Todavia, quando perguntamos quem já fez uso ao menos uma vez na vida, mais de 70% levantam a mão. É claro que esses números não incluem os que se sentiram constrangidos em admitir uma prática ilícita, nem os usuários abusivos de psicoativos lícitos como o álcool e dos que dependem de receita médica.
Não há nenhum motivo racional para acreditar que esses usuários estão concentrados em determinadas categorias sociais “alternativas”. Se você é realista, reconhecerá que a maior parte dos legisladores que criam as normas proibitivas, bem como dos policiais, promotores e juízes encarregados de executá-las, o fazem bastante forçadamente, porque não estão inteiramente convencidos de que sejam justas e úteis, ou pelo menos porque não se sentem com “moral” suficiente, já que lembram o que fizeram na juventude, se é que deixaram de o fazer.
Essas normas proibitivas cada vez mais duras vêm sendo exigidas por uma minoria esmagadora, como ocorreu nos EUA com a Lei Seca. E são exigidas com sucesso, porque poucos têm a coragem de discutir publicamente a razoabilidade dessa estratégia.
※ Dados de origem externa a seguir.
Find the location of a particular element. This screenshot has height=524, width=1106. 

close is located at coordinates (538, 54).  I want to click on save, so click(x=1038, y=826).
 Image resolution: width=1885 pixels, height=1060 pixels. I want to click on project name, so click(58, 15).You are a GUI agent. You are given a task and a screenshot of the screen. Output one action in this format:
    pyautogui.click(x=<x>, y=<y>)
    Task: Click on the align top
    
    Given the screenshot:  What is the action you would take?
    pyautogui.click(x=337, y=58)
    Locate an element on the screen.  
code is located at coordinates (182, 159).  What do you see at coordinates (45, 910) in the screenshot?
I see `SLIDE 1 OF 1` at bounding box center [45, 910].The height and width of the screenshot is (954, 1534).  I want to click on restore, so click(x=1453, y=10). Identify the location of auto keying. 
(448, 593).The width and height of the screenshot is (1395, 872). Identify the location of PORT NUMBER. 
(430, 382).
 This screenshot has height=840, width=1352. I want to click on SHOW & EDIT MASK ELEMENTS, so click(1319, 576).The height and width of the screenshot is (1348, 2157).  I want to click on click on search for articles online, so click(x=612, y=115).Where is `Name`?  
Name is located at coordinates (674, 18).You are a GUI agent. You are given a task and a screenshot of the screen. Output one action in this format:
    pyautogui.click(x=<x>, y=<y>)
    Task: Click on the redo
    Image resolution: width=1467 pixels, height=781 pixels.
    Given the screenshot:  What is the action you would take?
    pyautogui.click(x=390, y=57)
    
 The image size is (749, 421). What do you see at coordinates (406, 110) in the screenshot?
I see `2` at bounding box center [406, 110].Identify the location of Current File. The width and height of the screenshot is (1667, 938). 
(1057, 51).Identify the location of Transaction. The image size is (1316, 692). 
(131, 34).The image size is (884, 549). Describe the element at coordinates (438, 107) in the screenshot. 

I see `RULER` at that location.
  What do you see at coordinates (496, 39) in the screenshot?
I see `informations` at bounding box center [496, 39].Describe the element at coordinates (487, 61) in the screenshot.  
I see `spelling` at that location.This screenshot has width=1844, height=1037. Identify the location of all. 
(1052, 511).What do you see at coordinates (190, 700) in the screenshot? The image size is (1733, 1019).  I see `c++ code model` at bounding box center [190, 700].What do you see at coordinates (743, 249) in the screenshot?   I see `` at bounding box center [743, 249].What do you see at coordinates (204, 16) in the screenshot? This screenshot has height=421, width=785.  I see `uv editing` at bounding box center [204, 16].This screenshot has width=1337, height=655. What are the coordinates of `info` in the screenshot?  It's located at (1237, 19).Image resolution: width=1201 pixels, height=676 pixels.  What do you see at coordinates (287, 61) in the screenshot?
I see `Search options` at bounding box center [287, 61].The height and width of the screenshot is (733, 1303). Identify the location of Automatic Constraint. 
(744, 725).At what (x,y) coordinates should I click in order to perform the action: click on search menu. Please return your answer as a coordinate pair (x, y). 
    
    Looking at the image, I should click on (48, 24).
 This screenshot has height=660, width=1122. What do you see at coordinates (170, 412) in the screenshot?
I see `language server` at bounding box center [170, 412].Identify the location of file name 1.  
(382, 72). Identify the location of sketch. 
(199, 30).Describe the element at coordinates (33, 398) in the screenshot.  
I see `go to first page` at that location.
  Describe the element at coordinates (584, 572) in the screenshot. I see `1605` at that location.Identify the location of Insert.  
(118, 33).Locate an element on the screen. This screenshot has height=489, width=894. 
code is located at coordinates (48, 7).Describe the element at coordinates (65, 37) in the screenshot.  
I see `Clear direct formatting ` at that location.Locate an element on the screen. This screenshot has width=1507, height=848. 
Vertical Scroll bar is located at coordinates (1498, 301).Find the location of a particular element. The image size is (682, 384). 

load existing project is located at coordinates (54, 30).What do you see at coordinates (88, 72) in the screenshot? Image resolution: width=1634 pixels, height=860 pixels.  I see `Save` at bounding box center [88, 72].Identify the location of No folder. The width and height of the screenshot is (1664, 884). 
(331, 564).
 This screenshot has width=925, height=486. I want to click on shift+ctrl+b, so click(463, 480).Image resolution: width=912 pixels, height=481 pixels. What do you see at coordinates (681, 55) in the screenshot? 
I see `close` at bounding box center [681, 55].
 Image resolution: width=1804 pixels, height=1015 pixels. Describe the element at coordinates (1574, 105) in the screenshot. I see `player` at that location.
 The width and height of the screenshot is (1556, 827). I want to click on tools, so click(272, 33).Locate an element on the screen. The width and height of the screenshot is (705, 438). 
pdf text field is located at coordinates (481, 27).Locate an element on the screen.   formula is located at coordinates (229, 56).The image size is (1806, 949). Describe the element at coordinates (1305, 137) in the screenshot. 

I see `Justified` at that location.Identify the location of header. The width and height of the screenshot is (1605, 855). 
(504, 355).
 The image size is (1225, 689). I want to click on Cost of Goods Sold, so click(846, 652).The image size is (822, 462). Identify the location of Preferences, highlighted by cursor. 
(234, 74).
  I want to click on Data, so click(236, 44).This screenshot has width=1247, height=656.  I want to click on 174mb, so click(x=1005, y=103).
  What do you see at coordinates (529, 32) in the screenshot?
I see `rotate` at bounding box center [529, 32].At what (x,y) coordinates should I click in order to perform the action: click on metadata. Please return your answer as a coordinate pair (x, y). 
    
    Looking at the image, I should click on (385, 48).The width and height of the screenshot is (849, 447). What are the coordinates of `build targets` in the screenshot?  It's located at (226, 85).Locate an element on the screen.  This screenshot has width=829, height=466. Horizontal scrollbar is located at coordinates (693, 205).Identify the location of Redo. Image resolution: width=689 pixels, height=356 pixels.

Sempre que se tenta proibir alguma conduta com elevada aceitação social – jogo, prostituição, consumo de psicoativos – surgem vários problemas, entre eles a corrupção. Al Capone sempre dizia que jamais fez nada além de fornecer às pessoas a diversão que elas queriam; assim pensavam o prefeito e os policiais corruptos de Chicago; na verdade, assim pensava a maior parte da população, e por isso a Lei Seca naufragou. Por que ninguém quer testemunhar? Você acha que seria tão fácil convencer um policial (e a população) a fazer vista grossa para um estupro?
O Direito Penal sempre foi considerado a ultima ratio, o último recurso, a ser utilizado somente quando todos os demais falharam. Será que alguma vez gastamos, com campanhas de esclarecimento e tratamento aos dependentes, uma pequena fração das verbas públicas empregadas na repressão mal-sucedida ao tráfico?
O que ocorreu na prática é que o combate criminal à oferta de drogas consumiu todo o dinheiro disponível e não nos permitiu nem sequer um debate racional das políticas sobre drogas. A raiva e o medo são péssimos conselheiros e não é nenhuma surpresa o fragoroso naufrágio das políticas antidrogas atuais.